The facts are indisputable. The science is clear. The consequences are already here. Yet, as wildfires scorch the West, hurricanes batter the coasts, and children gasp through heatwaves in crumbling classrooms, the United States government continues to fail its most sacred duty: to protect its people.
Progressive firebrand Lisa McCormick has issued a damning indictment of this dereliction, accusing Congress and the Environmental Protection Agency of violating the constitutional rights of America’s youth through their staggering inaction on climate change.
McCormick’s argument echoes the haunting, unfinished battle of Juliana v. United States—the landmark lawsuit filed on August 12, 2015, in which 21 young Americans sued their government for knowingly endangering their future.
The case was simple. The stakes were existential. The children argued that by fueling the climate crisis through reckless policies and unchecked emissions, the U.S. government had violated their Fifth Amendment rights to life, liberty, and property. Federal courts agreed—at first. In a blistering 2016 ruling, Judge Ann Aiken declared climate change a “dire threat” and affirmed that the plaintiffs had a constitutional right to a stable climate.
But justice was delayed, then denied. After years of legal wrangling, the Ninth Circuit dismissed the case in 2020, not on the merits, but on procedural cowardice. The court admitted the children’s claims were valid—that climate change poses “a genuine existential threat”—yet still ruled that the judiciary could not force the political branches to act.
McCormick’s charge is blunt: That dismissal was a death sentence.
“Ten years ago, on August 12, 2015, 21 brave young Americans stood up in federal court and did what our government refused to do—they told the truth,” said McCormick. “They told the truth about the wildfires that would choke our skies. They told the truth about the rising seas that would swallow our coasts. They told the truth about the storms that would wipe entire towns off the map. And most damning of all, they told the truth about the politicians and polluters who knew it was coming—and did nothing to stop it.”
Since 2020, carbon emissions have climbed. Oil and gas production has hit record highs.
The EPA, tasked with safeguarding public health, moved at a glacial pace when Democrats were in power, its regulations routinely weakened by industry lobbying and political paralysis. After Republicans took over, the EPA mounted an all-out assault on the planet’s capacity to sustain life.
Meanwhile, American children breathe toxic air, flee climate-driven disasters, and inherit a world destabilized by the very leaders sworn to protect them.
“The Constitution does not allow the government to knowingly poison its citizens,” McCormick argues. “When Congress subsidizes fossil fuels, when the EPA greenlights new drilling, when courts shrug and say ‘this isn’t our problem,’ they are condemning children to a future of chaos—and that is a moral and legal crime.”
The science underscores her fury.
A 2023 study in Nature confirmed that a child born today will endure seven times as many climate disasters as their grandparents.

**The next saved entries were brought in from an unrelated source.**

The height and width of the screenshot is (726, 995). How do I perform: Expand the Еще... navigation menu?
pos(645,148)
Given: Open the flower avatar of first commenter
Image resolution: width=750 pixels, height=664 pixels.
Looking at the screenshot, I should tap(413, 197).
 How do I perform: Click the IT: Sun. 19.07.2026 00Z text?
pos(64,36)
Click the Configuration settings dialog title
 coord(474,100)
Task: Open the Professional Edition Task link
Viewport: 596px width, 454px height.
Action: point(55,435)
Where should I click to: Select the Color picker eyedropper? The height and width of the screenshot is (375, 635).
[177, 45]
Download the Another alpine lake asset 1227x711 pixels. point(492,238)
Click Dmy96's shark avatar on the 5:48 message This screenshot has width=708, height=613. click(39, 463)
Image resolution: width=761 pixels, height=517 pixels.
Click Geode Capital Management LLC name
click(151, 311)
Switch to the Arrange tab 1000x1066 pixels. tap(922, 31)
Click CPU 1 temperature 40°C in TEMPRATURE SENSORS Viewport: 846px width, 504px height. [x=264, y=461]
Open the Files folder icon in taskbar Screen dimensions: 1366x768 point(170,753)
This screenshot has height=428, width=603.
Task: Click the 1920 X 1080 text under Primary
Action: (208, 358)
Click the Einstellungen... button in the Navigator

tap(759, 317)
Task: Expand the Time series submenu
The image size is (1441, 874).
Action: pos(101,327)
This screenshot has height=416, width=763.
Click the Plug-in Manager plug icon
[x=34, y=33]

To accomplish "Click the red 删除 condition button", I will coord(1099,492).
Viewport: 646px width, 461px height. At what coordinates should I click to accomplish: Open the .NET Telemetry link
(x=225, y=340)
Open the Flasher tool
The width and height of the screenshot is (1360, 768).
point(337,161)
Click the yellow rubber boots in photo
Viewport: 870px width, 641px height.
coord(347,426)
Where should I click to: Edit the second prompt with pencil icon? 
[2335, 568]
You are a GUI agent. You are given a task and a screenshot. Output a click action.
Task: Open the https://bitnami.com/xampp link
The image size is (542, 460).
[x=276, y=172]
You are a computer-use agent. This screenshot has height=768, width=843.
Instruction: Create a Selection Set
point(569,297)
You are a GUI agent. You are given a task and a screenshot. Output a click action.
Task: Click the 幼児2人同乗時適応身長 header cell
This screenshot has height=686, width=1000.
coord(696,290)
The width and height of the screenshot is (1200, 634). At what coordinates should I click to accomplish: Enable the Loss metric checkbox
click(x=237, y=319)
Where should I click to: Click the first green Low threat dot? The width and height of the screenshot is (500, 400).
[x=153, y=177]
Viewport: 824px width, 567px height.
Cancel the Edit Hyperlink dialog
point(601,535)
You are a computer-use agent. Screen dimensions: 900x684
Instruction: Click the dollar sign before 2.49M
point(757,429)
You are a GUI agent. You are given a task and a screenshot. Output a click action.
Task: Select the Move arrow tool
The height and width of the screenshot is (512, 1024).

Heatwaves stunt cognitive development. Wildfire smoke erodes lung function. Rising seas swallow communities whole. These are not hypotheticals—they are lived realities, and they fall disproportionately on the young, the poor, and communities of color.
Yet Washington’s response remains a mix of empty rhetoric and half-measures.
The Inflation Reduction Act was both historic and inadequate. That law still permits massive new oil and gas projects. Carbon capture subsidies flow to polluters. Environmental justice initiatives are underfunded and delayed.
“Trump’s EPA falsely touts $1 billion in annual savings from gutting power plant pollution rules—a corporate windfall that erases $20 billion in public health and climate benefits, forcing Americans to pay with their lungs and livelihoods while polluters profit, betraying the agency’s very name,” said McCormick.
McCormick’s demand is unambiguous: Revive the spirit of Juliana. Enforce the Constitution’s guarantee of a livable future. Sue the government again if necessary. And if the courts won’t act, then the people must—through protests, strikes, and an electoral reckoning for every politician who trades children’s lives for corporate donations.
McCormick also faulted Senator Cory Booker and Congressman Frank Pallone for ignoring the opportunity to make laws that embody the spirit of the children’s lawsuit.
The clock is ticking. The world is burning. And history will judge this era not by the excuses of leaders, but by the scars left on a generation betrayed.
The question now is whether America will finally heed their cries—or let them drown in the rising tide.